Records from a pointing dataset
===

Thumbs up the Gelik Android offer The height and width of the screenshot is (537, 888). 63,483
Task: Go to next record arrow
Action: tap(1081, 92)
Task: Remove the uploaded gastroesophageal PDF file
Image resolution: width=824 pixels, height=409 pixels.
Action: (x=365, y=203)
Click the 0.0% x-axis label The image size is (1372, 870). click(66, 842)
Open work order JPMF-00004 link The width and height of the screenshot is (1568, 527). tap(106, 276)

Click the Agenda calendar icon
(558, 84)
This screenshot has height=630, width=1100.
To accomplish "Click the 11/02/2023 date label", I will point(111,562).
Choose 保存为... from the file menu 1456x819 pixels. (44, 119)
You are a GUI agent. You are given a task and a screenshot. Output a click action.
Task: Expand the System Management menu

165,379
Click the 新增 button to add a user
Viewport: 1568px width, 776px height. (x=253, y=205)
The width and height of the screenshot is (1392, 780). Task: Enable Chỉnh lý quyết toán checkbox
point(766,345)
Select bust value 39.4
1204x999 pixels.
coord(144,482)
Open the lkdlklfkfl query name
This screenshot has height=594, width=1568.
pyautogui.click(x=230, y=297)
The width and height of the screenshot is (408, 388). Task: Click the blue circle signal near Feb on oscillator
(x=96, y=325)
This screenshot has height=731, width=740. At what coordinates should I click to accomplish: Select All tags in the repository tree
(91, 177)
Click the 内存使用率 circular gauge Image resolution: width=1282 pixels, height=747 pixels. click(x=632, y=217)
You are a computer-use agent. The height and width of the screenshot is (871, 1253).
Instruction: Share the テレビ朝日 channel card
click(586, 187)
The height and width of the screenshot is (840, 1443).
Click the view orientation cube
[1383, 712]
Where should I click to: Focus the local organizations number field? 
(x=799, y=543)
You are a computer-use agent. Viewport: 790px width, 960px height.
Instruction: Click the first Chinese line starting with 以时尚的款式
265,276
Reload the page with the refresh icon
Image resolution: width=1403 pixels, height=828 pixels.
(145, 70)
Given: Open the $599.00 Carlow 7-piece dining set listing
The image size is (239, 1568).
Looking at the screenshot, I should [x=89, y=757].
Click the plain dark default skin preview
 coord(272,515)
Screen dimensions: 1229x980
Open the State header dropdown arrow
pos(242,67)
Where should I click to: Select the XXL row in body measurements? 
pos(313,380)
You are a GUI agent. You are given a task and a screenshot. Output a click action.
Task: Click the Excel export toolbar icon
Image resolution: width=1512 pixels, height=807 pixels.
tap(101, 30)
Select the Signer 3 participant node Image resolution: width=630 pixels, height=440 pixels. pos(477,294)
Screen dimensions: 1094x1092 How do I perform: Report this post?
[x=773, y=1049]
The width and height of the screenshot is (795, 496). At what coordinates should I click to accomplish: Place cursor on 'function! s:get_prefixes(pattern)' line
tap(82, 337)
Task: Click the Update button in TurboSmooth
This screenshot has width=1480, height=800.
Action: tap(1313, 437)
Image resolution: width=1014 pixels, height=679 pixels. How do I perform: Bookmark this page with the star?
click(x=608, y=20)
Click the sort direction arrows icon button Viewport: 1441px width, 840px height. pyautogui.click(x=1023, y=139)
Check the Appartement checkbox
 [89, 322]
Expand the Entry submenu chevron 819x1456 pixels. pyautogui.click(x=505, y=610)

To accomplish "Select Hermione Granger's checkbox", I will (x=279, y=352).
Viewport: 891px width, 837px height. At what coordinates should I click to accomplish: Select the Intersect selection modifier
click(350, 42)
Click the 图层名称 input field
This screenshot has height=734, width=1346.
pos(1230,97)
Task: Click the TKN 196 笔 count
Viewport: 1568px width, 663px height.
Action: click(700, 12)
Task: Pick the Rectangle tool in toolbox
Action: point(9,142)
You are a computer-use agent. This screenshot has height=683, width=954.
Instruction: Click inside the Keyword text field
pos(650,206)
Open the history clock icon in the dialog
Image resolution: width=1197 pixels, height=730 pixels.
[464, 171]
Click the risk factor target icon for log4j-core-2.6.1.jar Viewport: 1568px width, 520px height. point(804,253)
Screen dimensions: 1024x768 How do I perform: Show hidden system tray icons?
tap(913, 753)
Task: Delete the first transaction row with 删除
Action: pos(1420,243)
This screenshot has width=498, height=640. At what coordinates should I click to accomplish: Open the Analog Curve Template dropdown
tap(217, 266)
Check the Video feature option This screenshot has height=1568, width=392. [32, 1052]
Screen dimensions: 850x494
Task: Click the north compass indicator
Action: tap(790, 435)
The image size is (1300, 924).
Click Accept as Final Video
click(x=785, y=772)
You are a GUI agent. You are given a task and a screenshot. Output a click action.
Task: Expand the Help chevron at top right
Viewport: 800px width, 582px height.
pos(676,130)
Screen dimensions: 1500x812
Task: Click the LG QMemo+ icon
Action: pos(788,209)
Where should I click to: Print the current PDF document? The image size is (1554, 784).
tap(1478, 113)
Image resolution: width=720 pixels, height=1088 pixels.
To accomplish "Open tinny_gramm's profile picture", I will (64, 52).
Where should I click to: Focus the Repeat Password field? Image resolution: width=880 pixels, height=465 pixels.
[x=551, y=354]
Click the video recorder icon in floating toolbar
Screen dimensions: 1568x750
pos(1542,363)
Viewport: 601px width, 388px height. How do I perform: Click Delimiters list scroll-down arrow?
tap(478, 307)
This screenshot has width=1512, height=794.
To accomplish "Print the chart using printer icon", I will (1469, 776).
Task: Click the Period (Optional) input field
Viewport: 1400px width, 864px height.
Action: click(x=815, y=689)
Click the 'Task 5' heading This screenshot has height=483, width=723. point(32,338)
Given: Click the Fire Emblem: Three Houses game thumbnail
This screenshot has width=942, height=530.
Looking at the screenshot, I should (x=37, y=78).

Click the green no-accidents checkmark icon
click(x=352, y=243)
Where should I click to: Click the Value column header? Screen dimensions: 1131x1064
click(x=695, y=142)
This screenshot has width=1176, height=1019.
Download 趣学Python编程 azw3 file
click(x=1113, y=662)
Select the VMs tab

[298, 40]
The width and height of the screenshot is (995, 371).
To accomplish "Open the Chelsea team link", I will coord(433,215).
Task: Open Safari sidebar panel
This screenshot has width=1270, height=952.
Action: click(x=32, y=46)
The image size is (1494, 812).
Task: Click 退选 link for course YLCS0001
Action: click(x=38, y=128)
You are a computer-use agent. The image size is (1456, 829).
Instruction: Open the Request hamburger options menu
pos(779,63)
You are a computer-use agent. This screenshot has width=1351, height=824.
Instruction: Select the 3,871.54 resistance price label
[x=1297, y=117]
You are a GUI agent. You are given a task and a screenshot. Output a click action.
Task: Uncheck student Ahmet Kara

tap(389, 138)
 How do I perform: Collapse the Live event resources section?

===

--- DIRECTIONS FOR THIS TASK ---
Which lines above contain the word "Select"? Pick out every one of them and copy it.

--- WRITTEN SOLUTION ---
Select bust value 39.4
This screenshot has height=731, width=740. At what coordinates should I click to accomplish: Select All tags in the repository tree
Where should I click to: Select the XXL row in body measurements? 
Select the Signer 3 participant node Image resolution: width=630 pixels, height=440 pixels. pos(477,294)
To accomplish "Select Hermione Granger's checkbox", I will (x=279, y=352).
Viewport: 891px width, 837px height. At what coordinates should I click to accomplish: Select the Intersect selection modifier
Select the VMs tab
Instruction: Select the 3,871.54 resistance price label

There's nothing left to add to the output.